Yesterday, I watched a guy run past me on the sidewalk after we got off the L station, where the bus had just left. I was on my way to the gym which is only a few blocks away, and so I almost always walk anyway. I imagined that perhaps he was running because he needed to get on that particular bus at that particular time and so he was running to meet the bus at its next stop which is not too far. I followed him with my eyes as far as I could. I was secretly rooting for him, hoping he would catch that bus. It was like watching the “airport run” that many of us are familiar with. And every time I watch this or have been one of those running myself, all I am thinking in the moment is, “Please make it, please don’t be late; please God, let me be on time.”
I think a lot of things in life are about good timing. We are told from a young age that, “to fail to prepare is to prepare to fail.” And many of us plan our lives, deliberately and subconsciously; more often than not in the hope that when opportunity arrives, we will be primed for it. We often fail to factor in that all plans have an Achilles’ heel, because of the capacity for human error and the possibility of the unexpected to interrupt everything. And despite being victims of the unexpected time and time and again, we continue to plan because we are creatures of habit. Not only that, but even when we’ve been told that it is best to live for the day, we live for tomorrow as well. Perhaps part of maintaining one’s sanity, is to believe in tomorrow. And if you are hopeful, to believe that tomorrow will be better.
One of the accusations of human beings and particularly of those of us in our young adulthood is that we think we’re always going to be so young; we live as if we’re always going to be so young. But time goes by so quickly. And most of us are so caught up in all of the things that make up our lifestyles, to even stop and think about how we’re using our time; to even stop to remember that our time is our life. When you’re out of time, you’ll be dead. But between now and then, how are you going to be spending your time and your life? Creating a lifestyle or creating and living a life? Too many of us are concerned with the former and don’t pay enough attention to the latter. And our tomorrows become our yesterdays in the meantime.
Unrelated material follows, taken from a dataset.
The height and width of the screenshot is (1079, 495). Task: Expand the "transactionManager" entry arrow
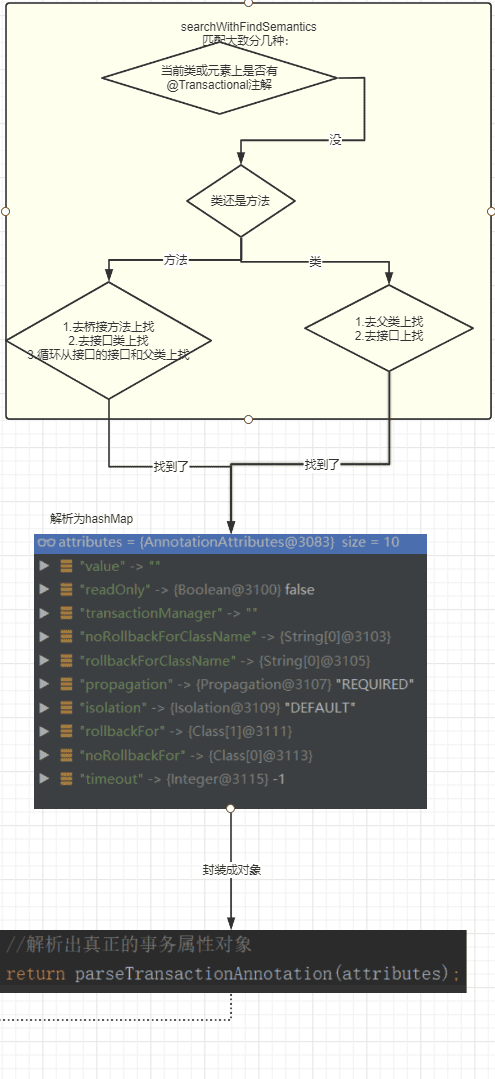[x=45, y=613]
We spend too much time planning, and not enough doing, and yet it is the follow-through that matters the most. Whatever you want, you have to commit to the follow-through and when life throws you a curve ball, you deal with it. We’re hiding behind our fears and insecurities in work, in love, and in life. But no great idea has ever come to pass without action and beyond action, without the perseverance to keep going even when the path was filled with setbacks. And I know that sometimes in life, we will have to give up because we did do our best and things just don’t work out for a reason I like to call Divine Providence; call it whatever you must. But most of the time I can’t help but believe that it’s just when things are looking bleak, when things are at their darkest; that moment where giving up seems like the most rational option – at the other end of it if we make it, is exactly what we’ve been looking for, or usually something better.
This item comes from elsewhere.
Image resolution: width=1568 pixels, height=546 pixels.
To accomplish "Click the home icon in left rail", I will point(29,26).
I’m a (closet) romantic and so I imagined when I saw that guy running to catch the bus that he was running because he had a very important date to keep with a very special person. I imagined that this person was so special that being late was something that he wasn’t about to entertain, so much so that he was willing to chase down the bus. I couldn’t see far enough to see if he actually made it or the reason that he was even running at all, was to catch the bus. But I like to think that whatever the reason he was running, he got to wherever he needed to go; he got what he wanted, and he got it on time. Because he looked pretty darn crazy running down that sidewalk, and in my version of events, trying to catch that bus.
Still, whether it’s work or love or friendship or everything else that makes up our lives, I hope that when it counts that I’d be willing to be this guy; to run like a crazy person after something that I just missed, in the hope that I’d catch it at its next stop. And I hope you will too. Possibly thinking, “Please make it, please don’t be late; please God, let me be on time.” And whether we actually make it or not, there’s a certain satisfaction that will come with knowing we’ve done what we could. And if you ever need any encouragement when you find yourself running crazily to catch something, remember there might be a stranger you run past, with an overactive imagination, who’s secretly rooting for you.